What the task asks
Send back the line that contains "The width and" and all lines following it through the end of the data below, exactly, omitting pictures.

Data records
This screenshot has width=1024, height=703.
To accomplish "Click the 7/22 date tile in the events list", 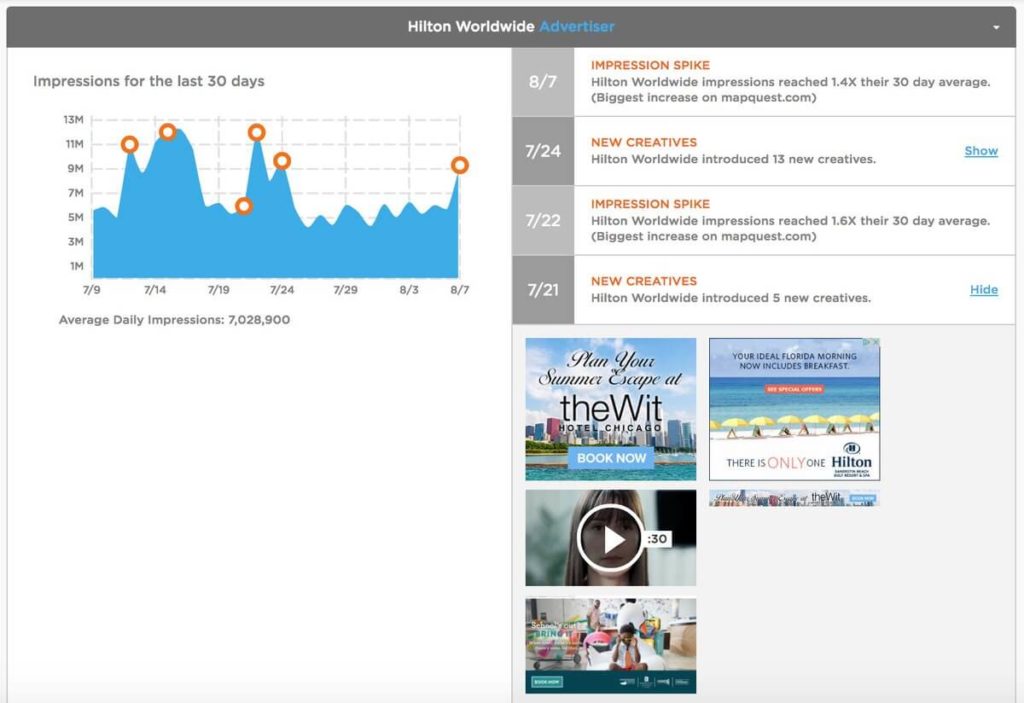I will [x=543, y=220].
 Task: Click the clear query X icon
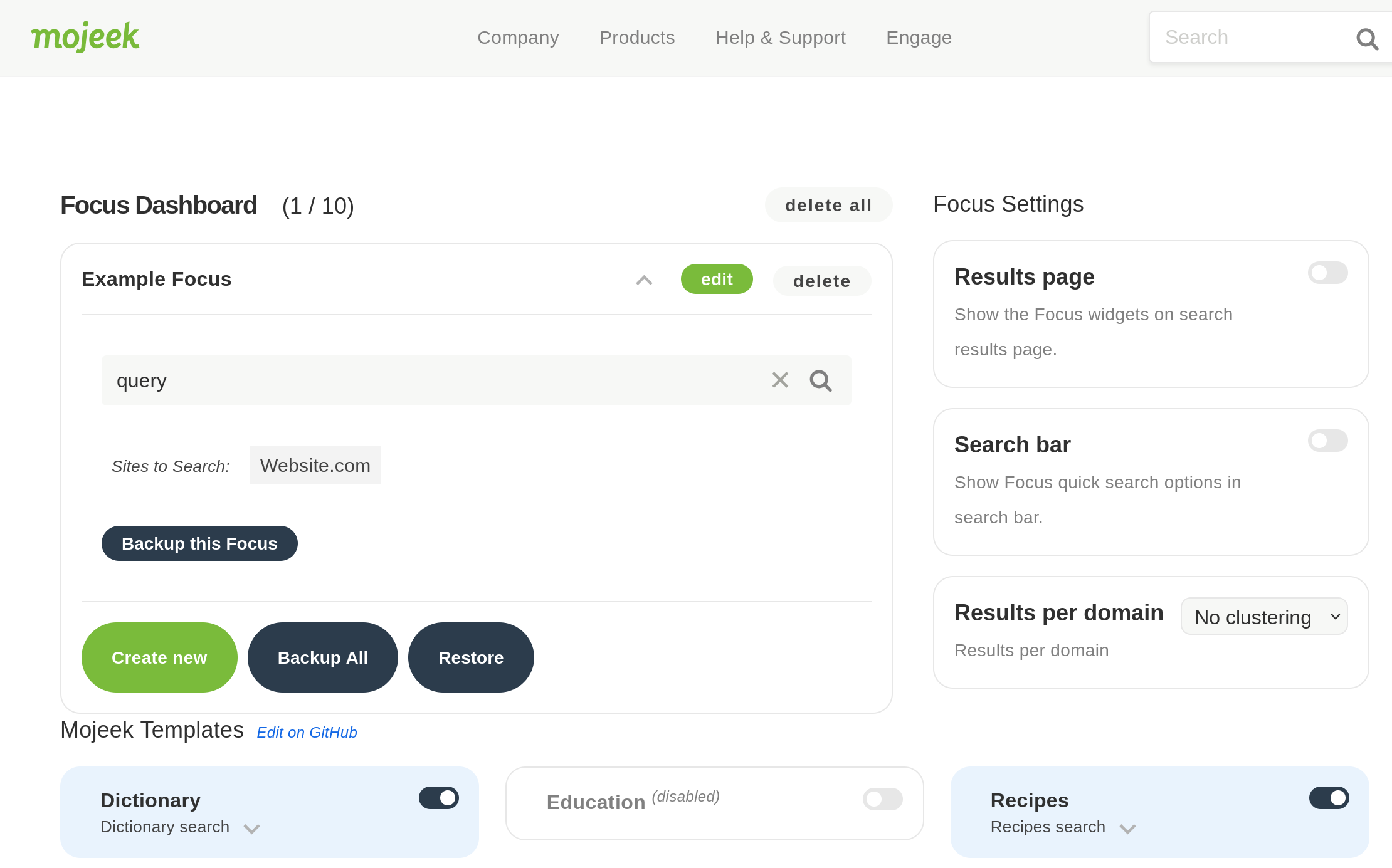pyautogui.click(x=782, y=380)
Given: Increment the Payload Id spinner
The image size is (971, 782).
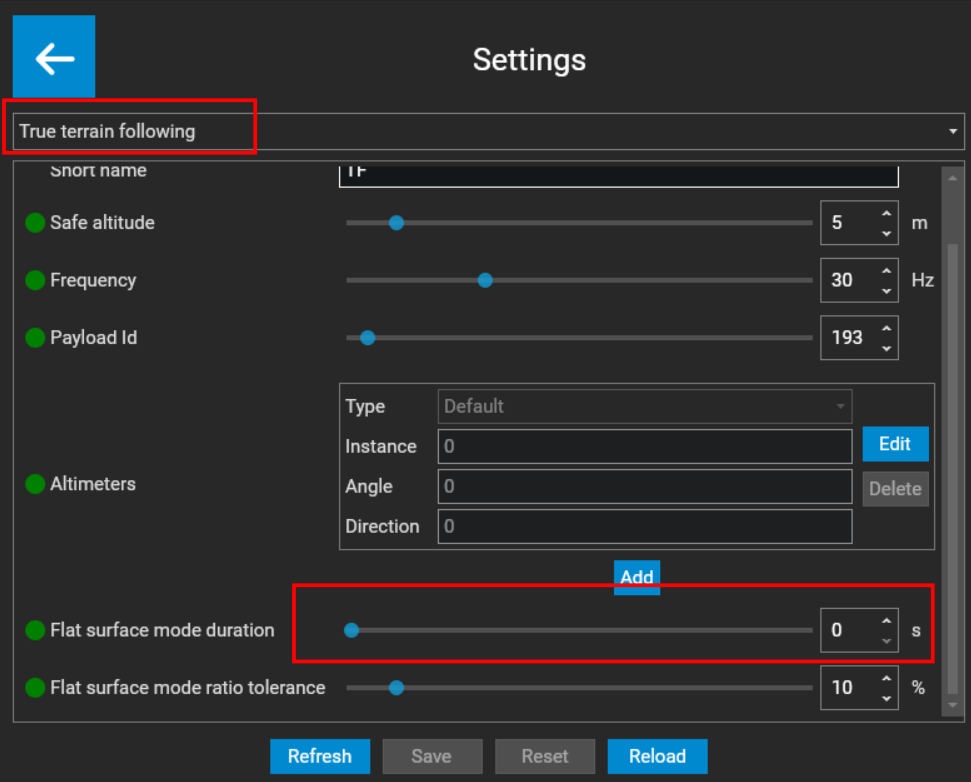Looking at the screenshot, I should coord(887,328).
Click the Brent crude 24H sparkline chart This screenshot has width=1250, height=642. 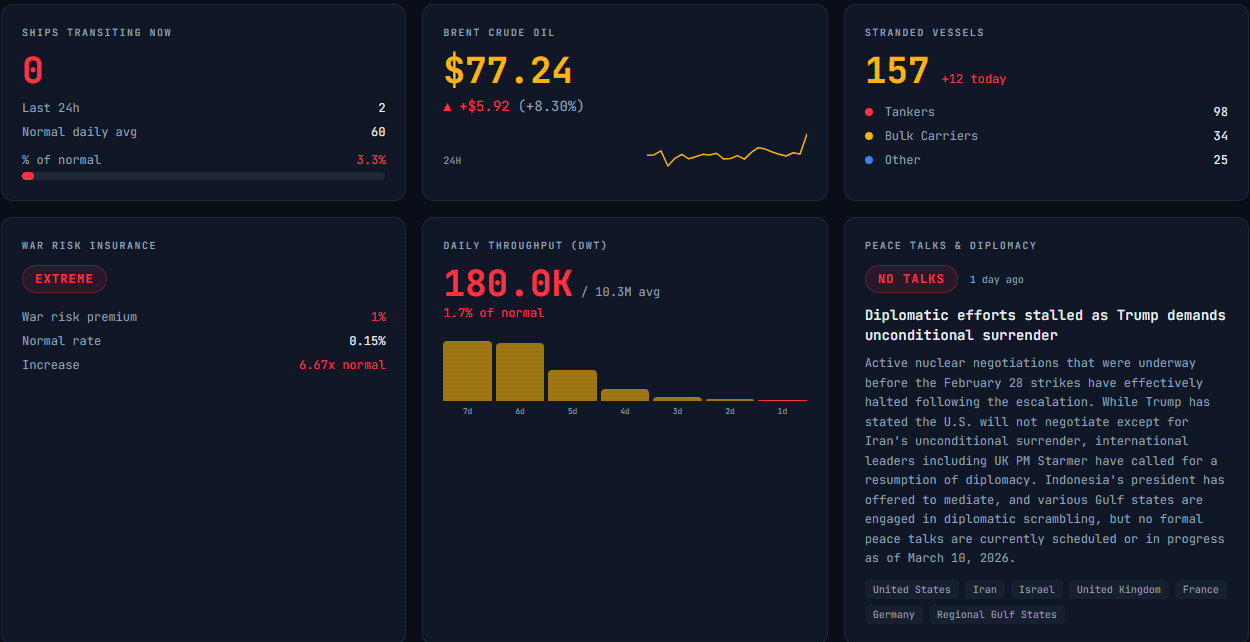point(727,150)
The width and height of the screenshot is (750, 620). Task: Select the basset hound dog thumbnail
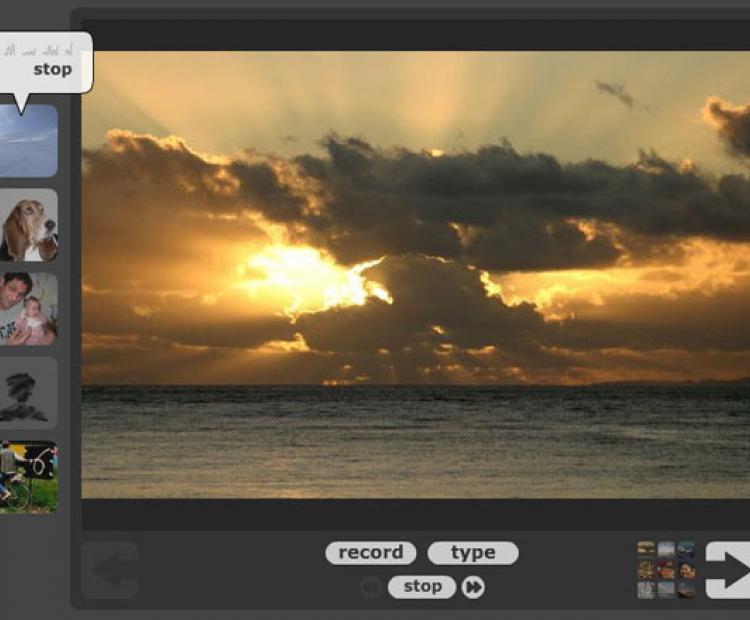coord(28,225)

Solution to the problem
The width and height of the screenshot is (750, 620). Task: Select the basset hound dog thumbnail
coord(28,225)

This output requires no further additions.